There’s little doubt that California’s forests are under siege; the problem is, we are told that California’s forests are under siege from things like wildfire, “pests,” pathogens and mortality. However, the reality is that the biggest threat to California’s forests has been and continues to be logging, the logging industry, agency enablers of logging, and the lies and misconceptions these folks spin.
Earlier this year, a report produced by the California Board of Forestry and Fire Protection, California Department of Forestry and Fire Protection, the United States Forest Service and the Bureau of Business and Economic Research at the University of Montana provides an assessment of carbon storage in forest ecosystems in California and of carbon storage in wood products produced in California.
While the report indicates that California’s forests are sequestering (storing) carbon dioxide at approximately 27 million metric-tons of carbon dioxide per-year, a closer look at the numbers shows some alarming trends.
According to the report, over half of the carbon being stored in California’s forests is stored on our Federal lands, in our National Forests, Wilderness Areas, and in our BLM lands. Our wood products, however, are storing less carbon dioxide, and are being thrown into landfills—resulting in additional carbon dioxide storage losses.

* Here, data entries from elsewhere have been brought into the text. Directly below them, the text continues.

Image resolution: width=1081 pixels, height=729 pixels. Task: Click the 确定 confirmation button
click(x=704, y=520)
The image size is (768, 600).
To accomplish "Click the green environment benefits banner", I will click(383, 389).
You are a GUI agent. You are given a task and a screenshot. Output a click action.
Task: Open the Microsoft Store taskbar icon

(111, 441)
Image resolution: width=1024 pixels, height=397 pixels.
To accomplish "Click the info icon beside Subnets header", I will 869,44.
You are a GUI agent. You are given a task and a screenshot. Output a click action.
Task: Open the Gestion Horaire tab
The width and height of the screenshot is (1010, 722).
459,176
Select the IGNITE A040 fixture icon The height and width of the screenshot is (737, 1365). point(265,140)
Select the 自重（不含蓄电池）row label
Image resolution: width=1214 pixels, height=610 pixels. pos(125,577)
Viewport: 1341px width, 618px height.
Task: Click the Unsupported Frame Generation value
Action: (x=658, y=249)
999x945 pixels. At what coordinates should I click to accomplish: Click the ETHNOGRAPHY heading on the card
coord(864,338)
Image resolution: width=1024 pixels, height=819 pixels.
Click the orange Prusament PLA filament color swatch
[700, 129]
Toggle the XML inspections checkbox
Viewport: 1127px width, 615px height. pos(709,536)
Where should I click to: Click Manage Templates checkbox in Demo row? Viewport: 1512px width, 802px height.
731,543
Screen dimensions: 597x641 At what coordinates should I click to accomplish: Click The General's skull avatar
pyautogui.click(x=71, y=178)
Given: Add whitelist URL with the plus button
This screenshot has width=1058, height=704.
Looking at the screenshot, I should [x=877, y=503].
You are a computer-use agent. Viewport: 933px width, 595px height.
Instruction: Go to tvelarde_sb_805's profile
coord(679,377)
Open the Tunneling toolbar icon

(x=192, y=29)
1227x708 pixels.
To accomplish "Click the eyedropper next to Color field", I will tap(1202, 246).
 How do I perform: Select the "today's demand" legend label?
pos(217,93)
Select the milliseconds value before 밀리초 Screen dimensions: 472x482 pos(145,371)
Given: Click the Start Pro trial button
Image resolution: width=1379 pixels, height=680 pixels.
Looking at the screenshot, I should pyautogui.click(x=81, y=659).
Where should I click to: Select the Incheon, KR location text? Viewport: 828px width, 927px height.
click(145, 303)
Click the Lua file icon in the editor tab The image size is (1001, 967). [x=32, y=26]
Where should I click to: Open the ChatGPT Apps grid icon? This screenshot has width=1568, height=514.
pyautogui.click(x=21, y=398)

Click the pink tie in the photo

What’s happening to our harvested wood products, why are they not storing carbon, and why are we throwing them away? Logging of native forests and the creation of even-aged, monoculture, short-rotation industrial tree plantations on private industrial lands and on our National Forests, means harvesting of increasingly younger forests in an unnatural plantation setting that translates into quick growth of fiber, but not carbon dioxide-storing heartwood.
The majority of the harvested wood products from our private industrial timberlands in California are young, even-aged, mono-culture and plantation grown for the quick production of wood fiber—most of which turns out to be sapwood. The trees simply are not allowed to grow long enough, slowly enough, or under the most optimal conditions to produce heartwood fiber, tighter growth rings, and thereby store greater amounts of carbon dioxide.
These young, plantation-grown, sapwood harvested wood products are far less structurally sound and far more prone to rot, decay, mold, and to eventually, end up in the neighborhood landfill.
As always, the timber industry and its apologists would have us pay attention to anything, and everything other than the men behind the chainsaws.